Local Veterans Tell Students How It Was

WELLSBURG – Almost 40 years later, talking about his experiences in Vietnam and upon returning home still brings Jim Davis to tears.

Davis, a U.S. Marine Corps veteran of the Vietnam War, was among six local veterans who joined Sen. Jay Rockefeller, D-W.Va., at Brooke High School Monday for “Take a Veteran to School Day.”

Rockefeller, a member of the Senate Committee on Veterans’ Affairs, helped launch the program throughout the state last year.

The event brought together veterans from several branches of the military who served in combat from World War II to Operation Iraqi Freedom.

“We were the ‘baby killers,'” Davis said of the volatile reaction by protesters to Vietnam soldiers when they returned home.

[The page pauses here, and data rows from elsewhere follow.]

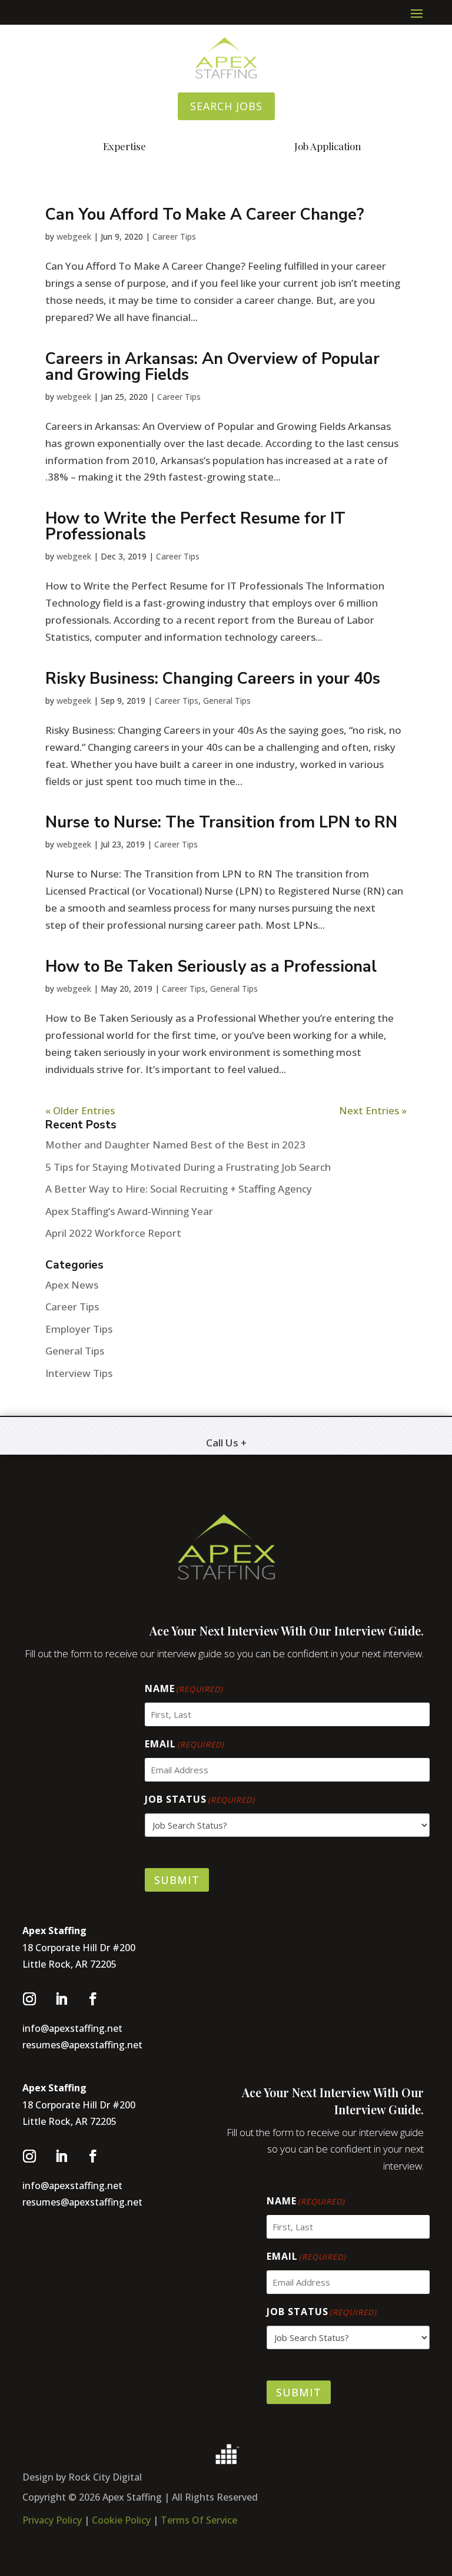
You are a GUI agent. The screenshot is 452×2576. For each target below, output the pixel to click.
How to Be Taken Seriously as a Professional (211, 967)
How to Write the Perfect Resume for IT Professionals (195, 526)
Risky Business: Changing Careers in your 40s (212, 679)
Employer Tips (78, 1329)
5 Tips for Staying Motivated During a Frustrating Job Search (188, 1167)
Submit (177, 1880)
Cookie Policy (122, 2520)
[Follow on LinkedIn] (61, 1999)
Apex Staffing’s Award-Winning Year (129, 1211)
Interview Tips (78, 1373)
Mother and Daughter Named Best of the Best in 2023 (175, 1144)
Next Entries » (373, 1110)
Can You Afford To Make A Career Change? (204, 215)
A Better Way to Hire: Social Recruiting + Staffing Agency (178, 1189)
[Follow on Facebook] (93, 1999)
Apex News (71, 1285)
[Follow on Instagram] (29, 1999)
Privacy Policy (52, 2520)
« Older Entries (80, 1110)
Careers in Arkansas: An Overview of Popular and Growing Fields (212, 367)
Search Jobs (226, 106)
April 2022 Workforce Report (113, 1233)
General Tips (227, 700)
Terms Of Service (199, 2520)
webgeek (73, 236)
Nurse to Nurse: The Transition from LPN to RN (221, 822)
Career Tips (174, 236)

And with the U.S. currently embroiled in another divisive conflict, Davis urged the 40 or so students in attendance to write a different story this time around.

“Do not let that happen today … when you see a veteran, welcome them back with open arms.”

Warwood native Tom Innocenti recalled excitement rather than fear as a boy in the U.S. Army preparing to enter the Korean War – an experience he said robbed him of his innocence.

“My biggest fear was that the war would be over before I got there,” he said. “But that’s how it is when you’re young.”

Looking back, however, Innocenti said “the experience was wonderful.”

“I am a member of the most exclusive fraternity in the world,” he said of being a military veteran.

Jeremy Harrison is a veteran of both Operation Desert Storm and the current war in Iraq. He told students there was a “battalion of angels” watching over his unit as they built a bridge – under fire – to replace one blown up by Iraqi soldiers.

Today’s youth, he said, can learn much from the motivation that drives our military to answer the call to serve their country.

“There’s something inside that tells them they need to do something greater than what they are,” Harrison said. “That’s a great goal in life.”

Also on hand to share their stories were John Chernenko, a U.S. Army veteran of World War II and ex-POW who fought in the Battle of the Bulge; Bill Harris, a U.S. Navy veteran of World War II; and Gene Camilletti, who was trained as a medic in the U.S. Air Force during the Korean War.

Rockefeller, who noted there are 178,000 military veterans in West Virginia alone, said he can’t think of a better way to observe Veterans Day, which is Wednesday, than to honor the veterans in attendance and reach out to them.

“I think we didn’t do well by our veterans for a long time,” he said, pointing out that the availability of technology has made war “reality television” for this generation, something he believes has changed our attitude toward veterans for the better. “We should be thinking about veterans every day.”

Rockefeller said he enjoys sitting down with veterans for a few hours at a time – just him, with no members of the media or his staff present – and listening to what they have to say. Rockefeller said we as a society need to open ourselves up and really let these veterans’ stories sink in.

“You can’t accomplish the world in just an hour and a half,” he said, “but it’s a start.”

He said events such as Monday’s are unique because it’s typical for veterans to be reluctant to share details of the life-altering experiences they went through. He said Chernenko, a man he’s known for years, is a perfect example.

“He never once told me he was in the Battle of the Bulge,” Rockefeller said, noting that battle often is described as the Gettysburg of World War II. “I know his kids, I know his grandkids – he never told me.”

Brooke High School was the kickoff site for this year’s Take a Veteran to School Day program, created by the History! channel and sponsored by the West Virginia Cable Telecommunications Association. A dozen more schools statewide will participate in similar programs through Nov. 19.